**Assignment:** Your reply should be a single number, the count of lines in the records that contain "below".

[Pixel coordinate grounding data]
--

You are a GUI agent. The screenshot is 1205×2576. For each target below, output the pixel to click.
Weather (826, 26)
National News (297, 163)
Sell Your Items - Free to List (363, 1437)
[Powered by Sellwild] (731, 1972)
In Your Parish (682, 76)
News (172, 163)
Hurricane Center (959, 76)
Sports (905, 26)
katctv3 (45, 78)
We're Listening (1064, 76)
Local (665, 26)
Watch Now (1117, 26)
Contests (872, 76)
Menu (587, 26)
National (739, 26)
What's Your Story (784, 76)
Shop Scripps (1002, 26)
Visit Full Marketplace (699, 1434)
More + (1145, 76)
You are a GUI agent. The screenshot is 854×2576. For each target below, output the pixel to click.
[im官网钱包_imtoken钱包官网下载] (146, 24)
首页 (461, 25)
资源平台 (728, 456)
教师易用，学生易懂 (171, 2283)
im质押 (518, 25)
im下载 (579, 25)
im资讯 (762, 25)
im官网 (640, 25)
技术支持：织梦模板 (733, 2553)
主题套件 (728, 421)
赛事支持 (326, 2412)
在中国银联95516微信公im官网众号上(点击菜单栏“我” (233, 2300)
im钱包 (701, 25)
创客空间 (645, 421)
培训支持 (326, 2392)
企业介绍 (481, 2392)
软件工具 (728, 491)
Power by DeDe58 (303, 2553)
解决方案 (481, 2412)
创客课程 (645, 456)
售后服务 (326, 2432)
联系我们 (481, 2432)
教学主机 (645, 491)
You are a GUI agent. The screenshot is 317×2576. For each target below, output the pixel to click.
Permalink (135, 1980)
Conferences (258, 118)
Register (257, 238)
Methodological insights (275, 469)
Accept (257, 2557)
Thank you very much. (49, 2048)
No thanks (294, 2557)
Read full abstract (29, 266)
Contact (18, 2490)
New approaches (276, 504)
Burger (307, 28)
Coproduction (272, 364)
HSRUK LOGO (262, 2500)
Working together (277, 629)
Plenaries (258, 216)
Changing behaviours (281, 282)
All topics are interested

--

**Written response:** 3